If performance is critical and you want Nginx to continue serving static files, configure WP Ghost for Nginx instead of Apache. This requires adding WP Ghost’s rewrite rules to your Nginx configuration file. See the Nginx Server Setup guide or the Custom Nginx Config File tutorial.
Frequently Asked Questions
Can I use WP Ghost on Plesk without switching to Apache mode?
Yes, but you will need to configure WP Ghost for Nginx instead. This requires adding rewrite rules to your Nginx configuration manually or through the Plesk “Additional nginx directives” field. The Apache approach described above is simpler because WP Ghost writes .htaccess rules automatically.

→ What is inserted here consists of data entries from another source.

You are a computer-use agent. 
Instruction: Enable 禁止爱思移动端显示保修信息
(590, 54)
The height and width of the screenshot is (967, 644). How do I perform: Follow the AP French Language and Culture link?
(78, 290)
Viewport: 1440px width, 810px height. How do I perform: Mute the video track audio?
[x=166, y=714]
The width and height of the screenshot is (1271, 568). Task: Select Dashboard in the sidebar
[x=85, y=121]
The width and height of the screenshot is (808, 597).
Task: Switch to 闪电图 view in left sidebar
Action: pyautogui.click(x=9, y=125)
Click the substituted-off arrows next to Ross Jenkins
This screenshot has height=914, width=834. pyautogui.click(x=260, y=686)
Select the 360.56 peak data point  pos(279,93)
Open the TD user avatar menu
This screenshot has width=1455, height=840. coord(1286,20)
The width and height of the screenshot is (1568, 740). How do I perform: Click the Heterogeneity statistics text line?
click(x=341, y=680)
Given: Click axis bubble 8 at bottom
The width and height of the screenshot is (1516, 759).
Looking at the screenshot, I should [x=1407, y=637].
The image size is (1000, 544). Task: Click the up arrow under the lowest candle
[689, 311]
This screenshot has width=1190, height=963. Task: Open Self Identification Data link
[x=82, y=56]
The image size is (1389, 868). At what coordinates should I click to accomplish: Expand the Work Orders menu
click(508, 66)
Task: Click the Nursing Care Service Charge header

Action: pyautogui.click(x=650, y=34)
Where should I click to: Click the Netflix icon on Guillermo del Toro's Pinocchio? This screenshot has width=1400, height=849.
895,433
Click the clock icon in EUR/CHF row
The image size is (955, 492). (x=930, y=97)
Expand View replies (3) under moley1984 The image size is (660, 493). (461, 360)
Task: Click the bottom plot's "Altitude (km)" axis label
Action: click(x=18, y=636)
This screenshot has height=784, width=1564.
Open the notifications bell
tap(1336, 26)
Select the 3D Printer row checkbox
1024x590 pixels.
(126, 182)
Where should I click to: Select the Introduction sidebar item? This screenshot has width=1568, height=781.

Will this configuration break anything on my site?
No. Switching Plesk to Apache-only mode is a supported configuration and will not break your WordPress site. Nginx continues to run as a reverse proxy in front of Apache, so your site remains accessible. The only change is that Apache now processes all requests instead of Nginx handling static files separately.
How do I know if my Plesk server is using Apache or Nginx?
Go to Websites & Domains > Apache & nginx Settings in Plesk. If you see the Nginx settings section with proxy mode and static file options, your server runs both Nginx and Apache. If there is no Nginx section, your server runs Apache only and you do not need this configuration step.
Does WP Ghost modify WordPress core files?
No. WP Ghost uses server rewrite rules (.htaccess on Apache, config files on Nginx) and WordPress hooks. No core files are moved, renamed, or modified. Deactivating the plugin restores all default paths instantly.